“What are you going to be when you grow up?” is a question children are asked from a young age and eventually grapple with in their teens. As they narrow down their career choices they’ll need the advice and support of their parents. But knowing what to say and when to say it can be tricky. Here are four things to think about.
1. Start talking to them early
Research has shown the importance of choosing a career path plays on the minds of children as young as 10. According to a study of nearly 6500 New South Wales students, children in Year 5 are selecting potential careers based on their NAPLAN scores. This is balanced with other research that has found university undergraduates don’t determine their career goals until after graduation. So while it’s important to encourage children to think about their future work choices, remember that it can be a question that continues well beyond school.

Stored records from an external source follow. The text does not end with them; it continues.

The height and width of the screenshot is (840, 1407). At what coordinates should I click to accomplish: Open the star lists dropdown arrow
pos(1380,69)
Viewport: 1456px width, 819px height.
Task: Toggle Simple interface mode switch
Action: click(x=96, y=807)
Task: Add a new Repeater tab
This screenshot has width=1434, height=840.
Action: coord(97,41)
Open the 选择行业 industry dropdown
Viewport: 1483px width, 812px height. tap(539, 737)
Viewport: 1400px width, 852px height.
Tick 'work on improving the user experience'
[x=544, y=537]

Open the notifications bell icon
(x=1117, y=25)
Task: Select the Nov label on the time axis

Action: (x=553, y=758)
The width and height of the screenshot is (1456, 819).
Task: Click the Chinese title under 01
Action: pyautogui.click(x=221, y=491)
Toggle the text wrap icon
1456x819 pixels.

2. Remember that life’s different now
Parents also need to be aware that today’s workplace could be very different to the one they encountered. The increased agility and mobility of Australia’s workforce means the national average job tenure is three years and four months. Avoid a lecture-style discussion on your child’s future career, advises Kathryn Taylor, career coach and director of Turning Point Consulting. Opt for a conversation that is always on the table, ready to be put down and picked up whenever your child needs. “Create a continual conversation, but in a soft way, not a dictated way,” she says.
3. Timing is everything
Picking the right time to discuss the future hinges on your child and their experience of what work means. Some kids will know exactly what their parents do because they’ve either grown up alongside them in a family business or have seen them on a work site. More professional parents might need to explain a little more. A good time for career talk is when kids start secondary school and they have to think about elective subjects and work experience.
4. Accentuate the positives
Encouraging children to focus on their strengths is a great way to springboard conversations about potential careers. Asking why they like those subjects and what their best skills are gets them thinking about which workplace they see themselves in one day. Parents also need to be wary of letting their personal prejudices get in the way of their child’s hopes for the future.
Some people will know exactly what they want to be, others are happy having a range of different options. So when it comes to the future, simply giving your child encouragement and support will go a long way to helping them make the best career choice possible.